Вот и сейчас, устроившись на заднем сиденье, он закрывает глаза и видит, как девушка, пританцовывая, стряхивает с сапожек девственный снег и протягивает ему апельсин. Оранжевый шар обжигает ладонь. Он упруг, как юная грудь. Алжирец начинает его медленно чистить, берёт дольку, чтобы отправить в рот, и замирает…
Пухлая долька апельсина превращается в губы Джульетты.
Библиотечная душа
Оранжевая обложка играла всполохами на полке, освещая серые томики по соседству. Золотые буковки – «Карим Акрамов» – плясали от радости. Неясный фотопортрет автора у окна, бросающего взгляд на тающий женский силуэт, притягивал. Хотелось приобнять его сзади и успокоить. Стихи были про безответную любовь и, неважно, что поэт рифмовал неряшливо – «свет – снег, нервы – налево, со мной – с тобой», Асия читала их с влажными глазами. Девушка вообразила, что все стихи сборника посвящены ей, что это она отвергала ухаживания автора, а он – мучился. Разговаривая с ним в своих фантазиях, она преображалась.
До знакомства с его стихами Асия была плоская, как книга, а теперь вдруг и талия обнаружилась, и груди нарисовались. Растянувшейся коричневой кофте была дана отставка (сейчас на ней умывалась библиотечная кошка) и девушка стала порхать по библиотеке в лёгком платье, похожем на костюм бабочки из детского театра.
И вдруг он появился! Именно в тот момент, когда Асия читала его книгу.
– Девушка, а Рустем Кутуй у вас есть? Сборник за 2003 год. Названия не помню. Вишнёвая обложка такая… – нагловатый голос его диссонировал с фотографией. Она думала, у него бархатистый баритон. По крайней мере, когда она с ним вела беседы, он отвечал голосом молодого Рената Ибрагимова. Асия, как в кино при замедленных кадрах, поднимала на поэта глаза. И вот смотрит – сравнивает.
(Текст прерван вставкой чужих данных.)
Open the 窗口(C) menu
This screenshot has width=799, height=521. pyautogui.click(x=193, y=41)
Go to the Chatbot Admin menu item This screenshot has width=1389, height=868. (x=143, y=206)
– Я что ли не в тот отдел зашёл? – не понимает поэт.
– В то-о-о-от… – тянет Асия, глядя на кумира снизу вверх, как собачка.
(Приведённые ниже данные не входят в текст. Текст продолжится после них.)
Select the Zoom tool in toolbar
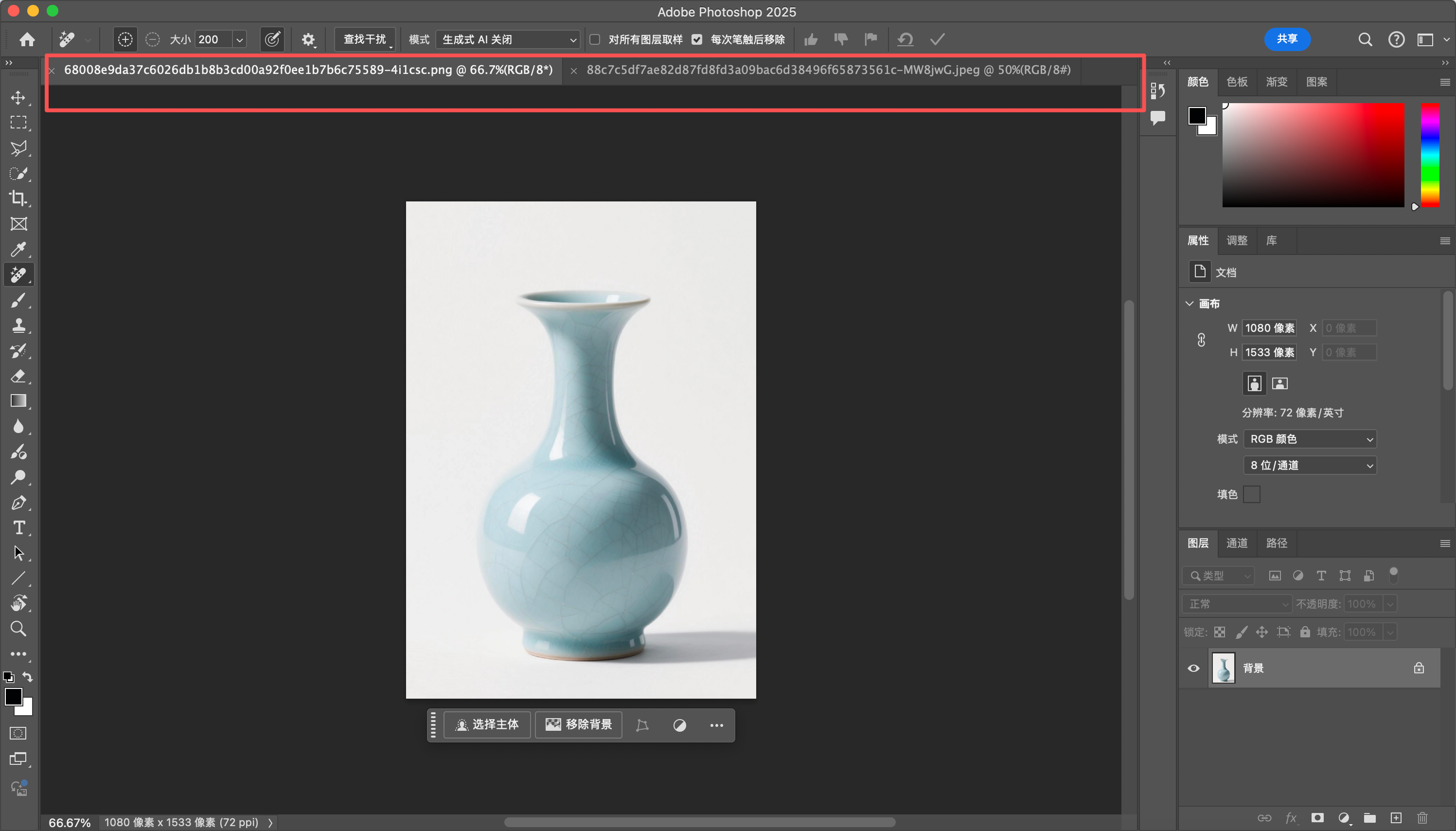This screenshot has width=1456, height=831. coord(18,629)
– Кутуй мне нужен. Не Адель, а Рустем! – поясняет Акрамов, затем достаёт блокнот и, забыв про девушку, начинает что-то записывать.
Асия вскакивает и приносит ему «Неотосланные письма» Аделя Кутуя. Потом протягивает апельсиновую книгу и просит автограф.
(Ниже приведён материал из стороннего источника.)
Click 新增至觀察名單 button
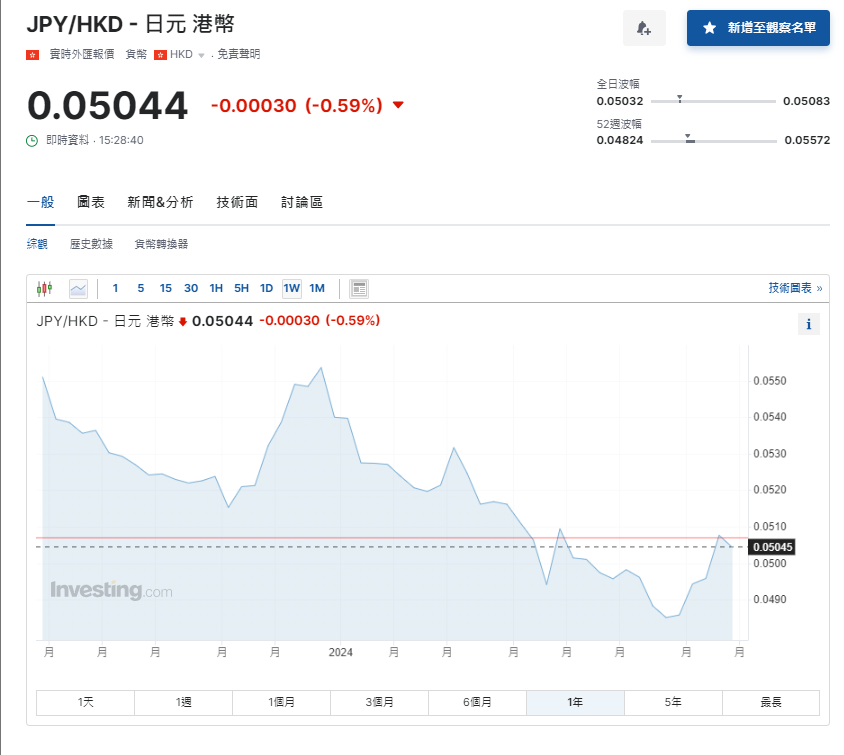The height and width of the screenshot is (755, 844). [758, 28]
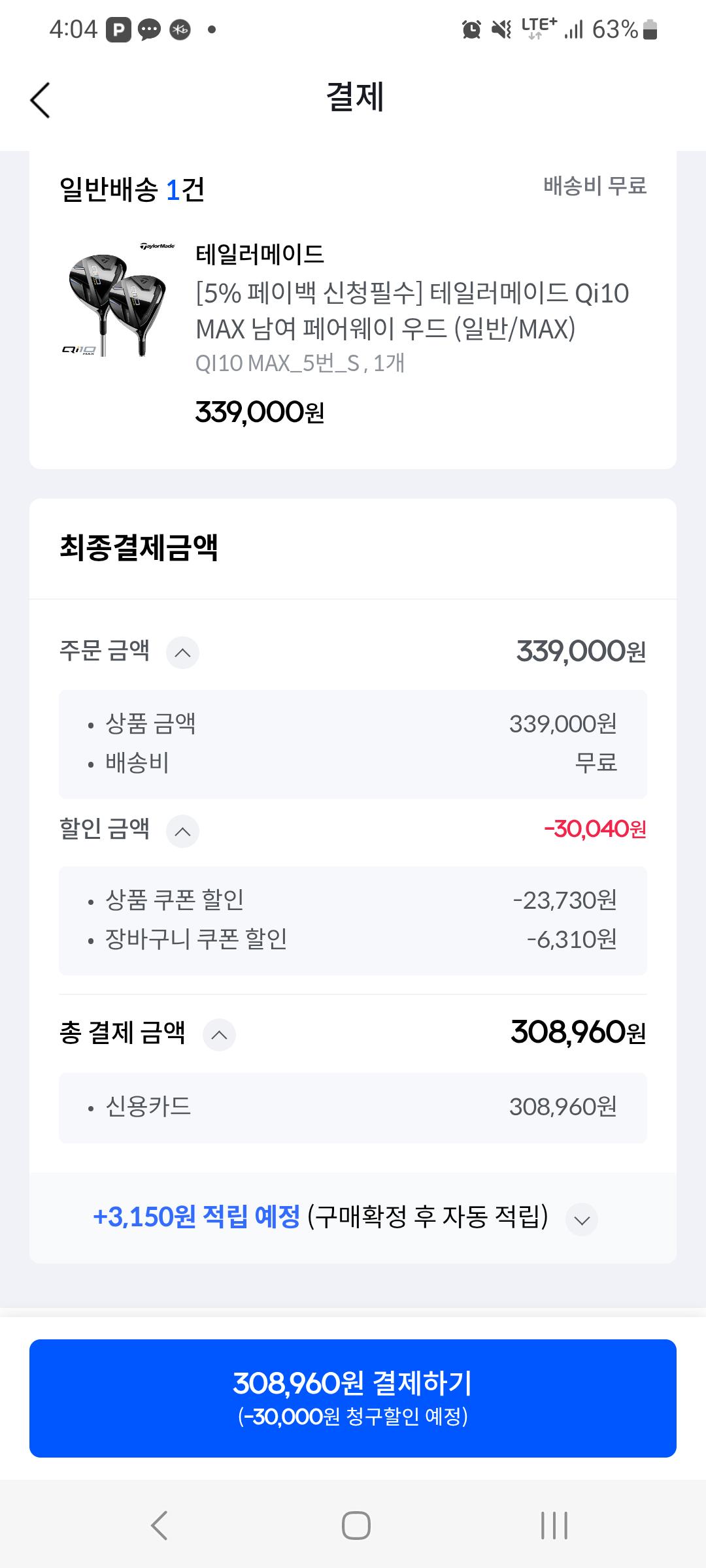Tap the 신용카드 payment method row
706x1568 pixels.
pos(353,1107)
– Как тебя зовут? – улыбается поэт.
– Ася, – отвечает девушка. – Я вас всего прочитала, а есть ещё?
– Есть, но только на ушко!..
В её ухо потекли тягучие стихи в обрамлении сладковатого коньячного облачка. Она опьянела, хоть половины не разобрала. Сплошное шу-шу-шу. Он стал приходить к ней на улицу Ботаническую, приносил бутылку водки, сам же её и выпивал. Она уже научилась мерить время их общения бутылкой. Первая рюмка – поэт возбуждался и, разрубая ладонью воздух, читал стихи куда-то вверх – в пространство, попутно что-то занося в растрёпанный блокнот или нервно исправляя, после третьей он всегда предлагал ей одно и то же – «полежим?» – после чего во рту у неё оставался привкус спирта и табака. Подустав, он выходил на кухню и добавлял ещё пару рюмок. Иногда брал бутылку с собой в спальню. Когда оставалась недопитой четвертинка, Акрамов превращался в пошляка – сыпал похабными анекдотами, матерился и больно щипал за грудь.